Look at the different types of people cycling in Amsterdam (and indeed London) and compare that with what you see in Adelaide. Our levels of cycling are clearly slowly increasing but in the main, we are mostly blokes, many of whom are in lycra or plastic flourescent jackets. I am beginning to see more young women on normal bikes (like those at the Classic Bicycle Shop) dressed in normal clothes but they are a tiny trickle. You still seldom see school children getting themselves to school, or riding with their parents, you seldom see parents carrying children on bikes to childcare and you rarely see pensioners cycling to the shops with their basket on their bike.
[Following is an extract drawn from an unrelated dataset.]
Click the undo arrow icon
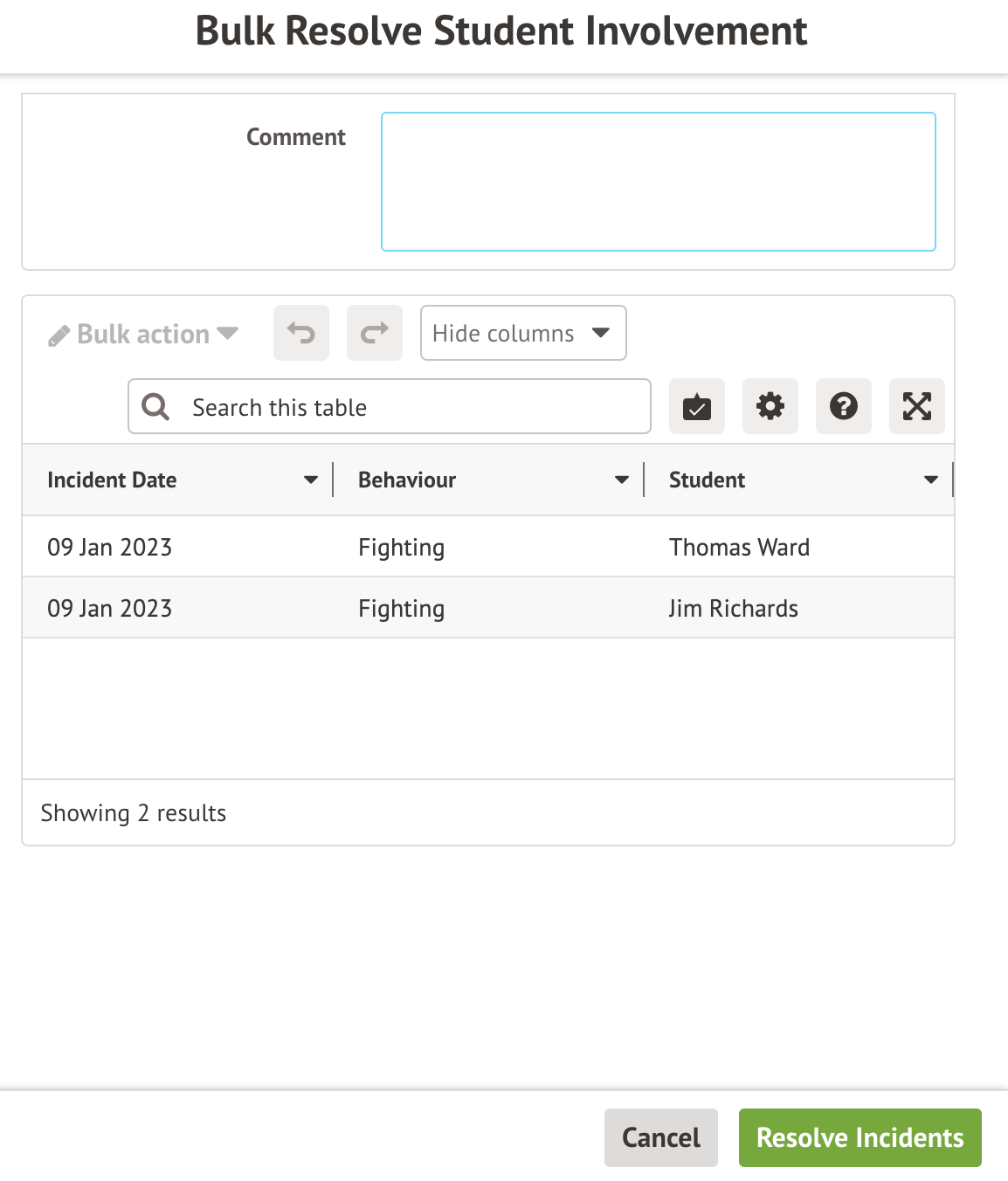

To encourage genuinely decent numbers, you have to install the infrastructure. That means making the difficult political decision of reclaiming some of the massive amounts of road space back from cars (look at the width of some city streets all devoted to motor vehicles).
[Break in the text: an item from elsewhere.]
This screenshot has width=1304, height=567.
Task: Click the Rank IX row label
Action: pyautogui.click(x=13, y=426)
Cycling should be as normal as driving is at the moment. It is not a specialist activity requiring special gear. People jump in their cars in their normal clothes to go shopping, visit friends, go to uni and so on. It should be exactly the same on a bike if that is what people choose, and given how much more pleasant our city would be, we should be doing all we can to encourage it.

Thursday, 1 April 2010


A recent article in the Advertiser suggests that over half of South Australian drivers routinely disobeyed the 50 km/h default speed limit. The findings come from a report published by the University of Adelaide Centre for Automotive Safety Research.
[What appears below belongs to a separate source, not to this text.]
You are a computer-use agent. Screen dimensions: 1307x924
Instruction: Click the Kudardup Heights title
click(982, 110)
What interested me were most of the responses. 219 people took the trouble to respond. I did not have the time to read every single one but of those I did, the vast majority say that the rate of disobedience is merely proof that speed limits are too low. The evidence is overwhelming of course that lowering the speed limit saves lives. See for example the recent study in the British Medical Journal.

I think it comes from people's perceptions. If you travel everywhere by car, as many people in Adelaide do, your view of the world is generally behind a windscreen. Your views on traffic congestion come from the line of cars you see from behind the steering wheel.

If you travel by bike, bus or on foot, you get a very different picture. A road on which everyone is travelling at 60 km/h or more is very different indeed from one on which people are travelling at 40 km/h or less. For one thing, the second one is a lot less stressful.

One misconception that comes out in the comments is the assertion that lower speed limits slow down traffic and cause congestion. Both are wrong. If you watch a line of cars move off from a red light, it is a bit like watching an old freight train. As the locomotive moves away, the couplings tighten and the first truck moves. The second follows until slowly but surely the whole train is moving but it is longer because of the stretched couplings. It is the same with traffic except instead of couplings you have gaps between cars. The size of the gaps depends on the speed of the traffic. The faster a car travels, the more space it takes up because of the required braking distance.

Slowing cars a little reduces the required braking distance and increases the number of cars that can pass a particular point in a given time because each car is taking up less space. In other words, it actually can increase the carrying capacity of the road.

It is funny though that an article like that leads to so many people commenting that way. It is an example of what has been described as car head.

If you have an article about cyclists breaking the law by riding on the pavement, the reactions are generally different. Then you see phrases such as "lycra louts" and "law unto themselves". What must be recognised is that cycling on the pavement or through red lights is a symptom of unpleasant cycling conditions and poor cycling infrastructure. In a city like ours that is built around motoring and full of reckless, risk-taking drivers (over half of which routinely break the speed limit if the Advertiser is to be believed), cyclists understandably do all they can to stay safe. That includes riding on the pavement.

If some serious money was spent on proper, safe, separated cycling infrastructure that made it easy to get around by bike instead of the constant obstacles they face, the story might be different.